----- Data in this exercise
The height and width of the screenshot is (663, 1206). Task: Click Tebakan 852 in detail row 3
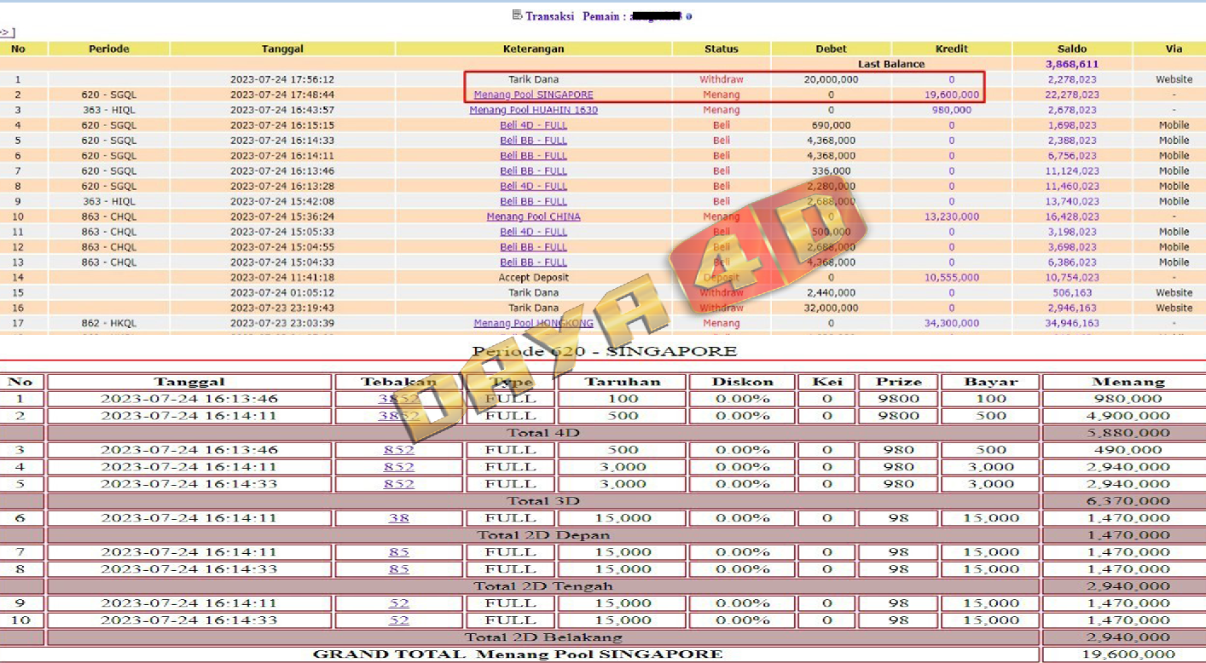tap(398, 450)
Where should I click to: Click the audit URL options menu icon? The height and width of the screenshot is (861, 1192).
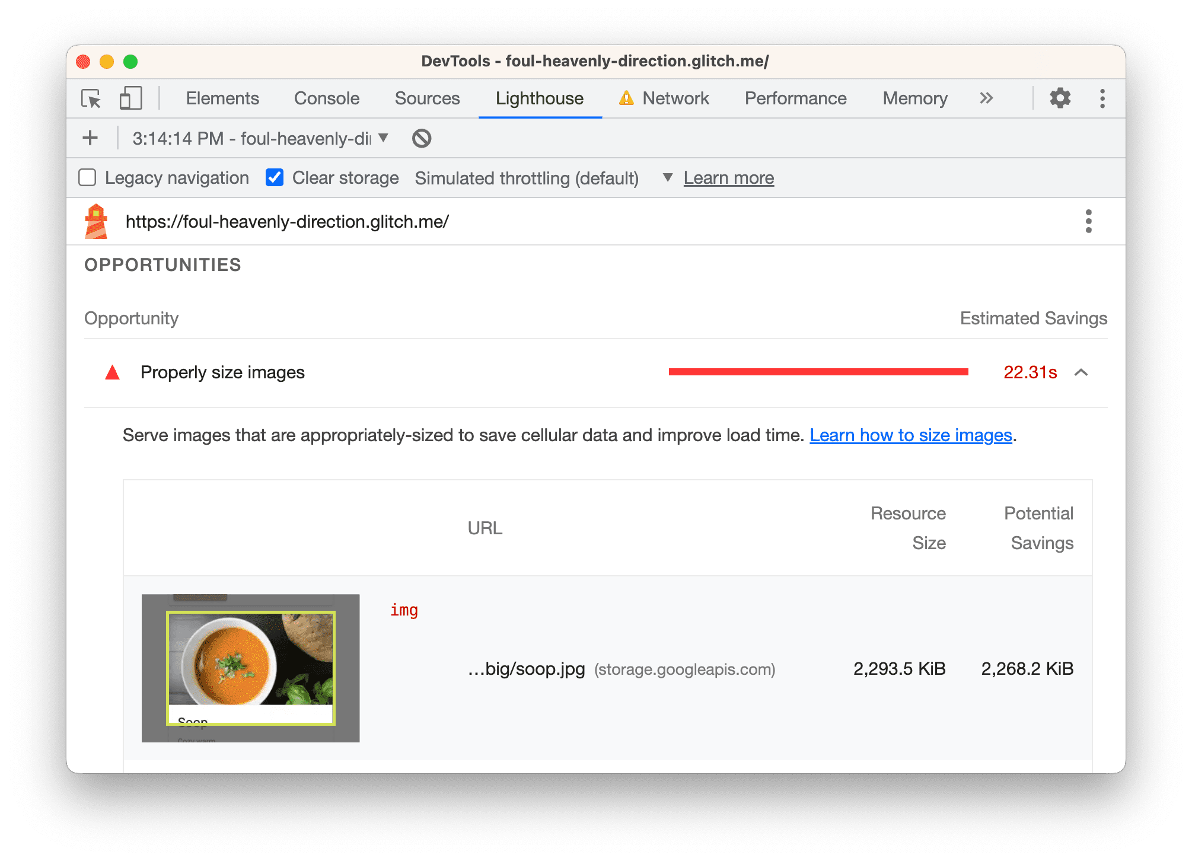(x=1089, y=221)
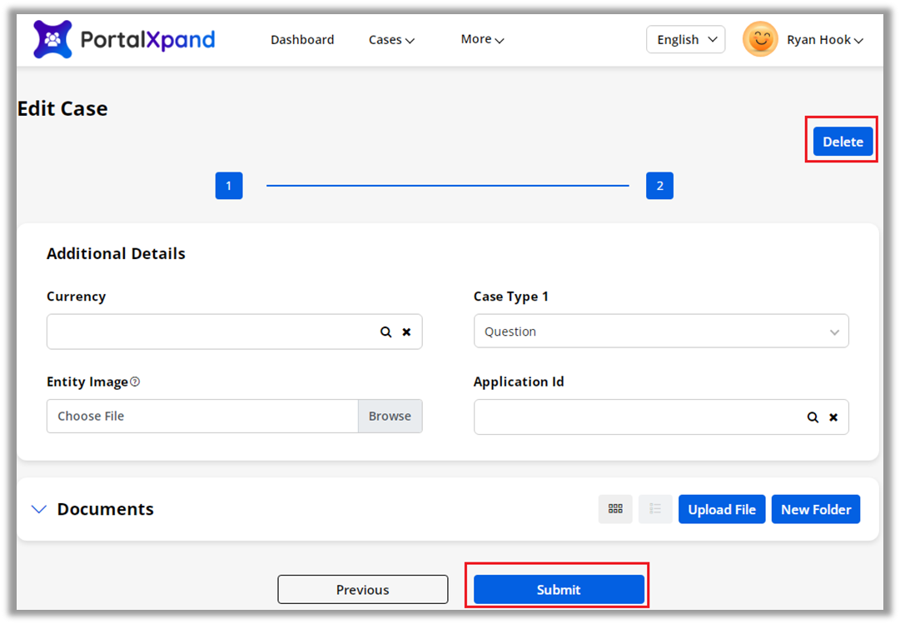Click the Entity Image help icon

[135, 382]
----------
» Exercise prompt: Wherever a picture appears in the material above, skip it and copy the rest without change.

» Your response:
The height and width of the screenshot is (663, 1206). Task: Click Tebakan 852 in detail row 3
tap(398, 450)
Where should I click to: Click the audit URL options menu icon? The height and width of the screenshot is (861, 1192).
(x=1089, y=221)
Click the Entity Image help icon

[135, 382]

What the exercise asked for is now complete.